Keywords: Probabilistic circuits, Circuit complexities, Network polynomials, Probabilistic models
TL;DR: Our paper proves a universal upper bound and a conditional lower bound for the expressive power of tree-structured probabilistic circuits.
Abstract: Probabilistic circuits (PCs) have emerged as a powerful framework compactly representing probability distributions for efficient and exact probabilistic inference. It has been shown that PCs with general directed acyclic graph (DAG) structure can be understood as a mixture of exponentially (in its height) many components, each of which is a product distributions over univariate marginals. However, existing structure learning algorithms for PCs often generate tree-structured circuits, or using tree-structured circuits as intermediate steps to compress them into DAG-structured circuits. This leads to an intriguing question on whether there exists an exponential gap between DAGs and trees for the PC structure.
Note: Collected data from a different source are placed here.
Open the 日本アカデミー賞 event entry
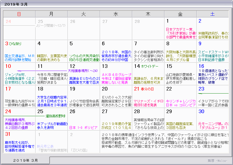 tap(180, 29)
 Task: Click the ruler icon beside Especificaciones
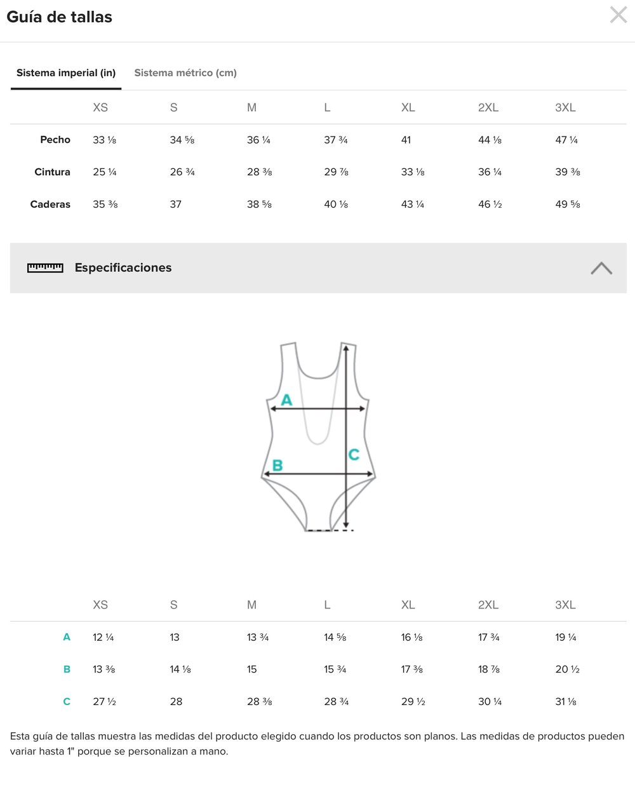[45, 268]
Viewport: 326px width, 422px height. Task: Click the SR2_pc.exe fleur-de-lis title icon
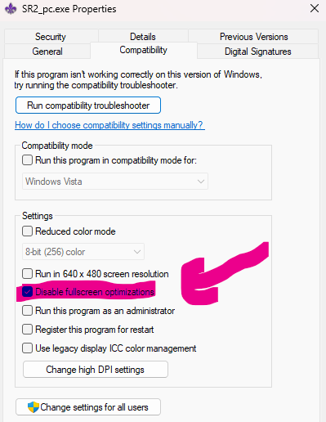point(11,9)
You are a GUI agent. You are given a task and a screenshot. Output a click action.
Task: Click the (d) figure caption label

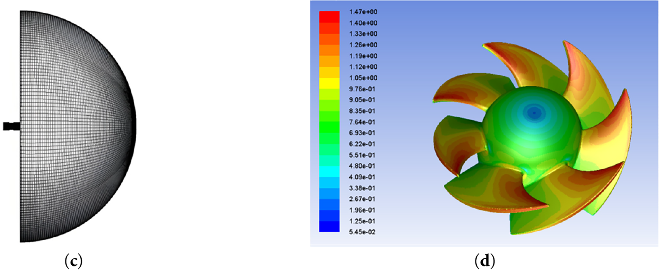coord(484,262)
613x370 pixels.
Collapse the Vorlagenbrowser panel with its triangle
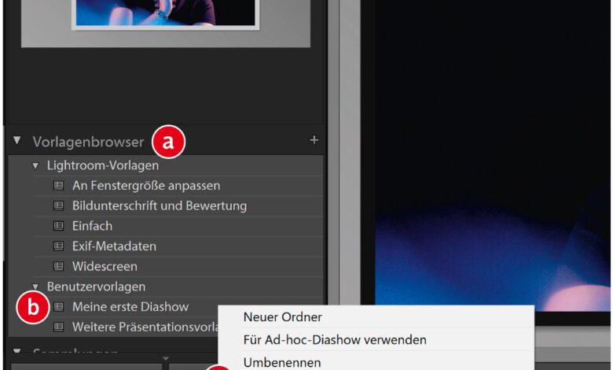click(17, 142)
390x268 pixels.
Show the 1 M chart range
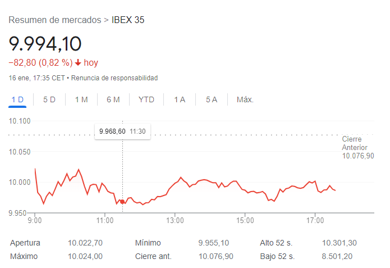point(81,99)
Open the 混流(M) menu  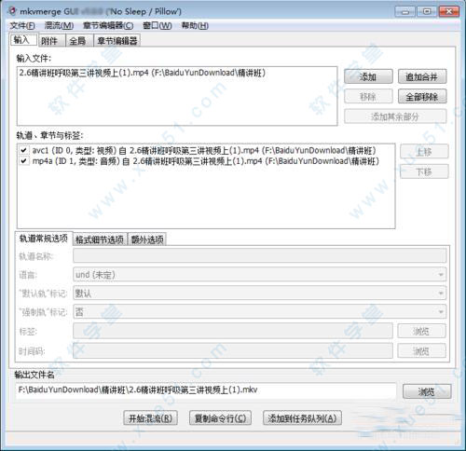coord(59,25)
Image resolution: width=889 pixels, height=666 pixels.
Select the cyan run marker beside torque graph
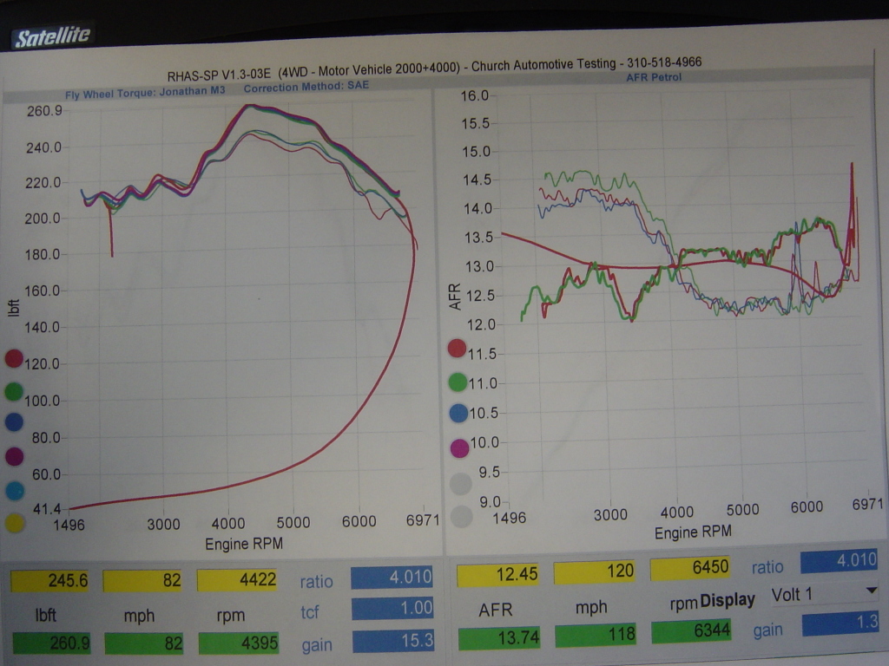click(14, 489)
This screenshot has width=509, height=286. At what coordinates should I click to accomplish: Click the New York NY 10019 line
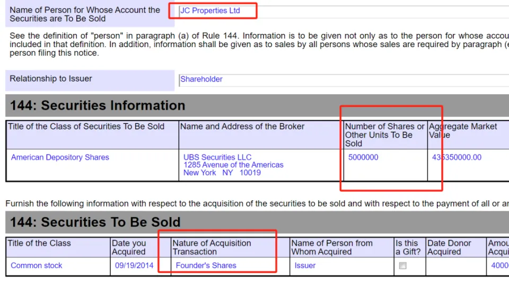(222, 173)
In this paper, we provide a negative answer to this conjecture by proving that, for $n$ variables, there is a quasi-polynomial upper bound $n^{O(\log n)}$ on the size of an equivalent tree computing the same probability distribution. On the other hand, we will also show that given a depth restriction on the tree, there is a super-polynomial separation between tree and DAG-structured PCs. Our work takes an important step towards understanding the expressive power of tree-structured PCs, and our techniques may be of independent interest in the study of structure learning algorithms for PCs.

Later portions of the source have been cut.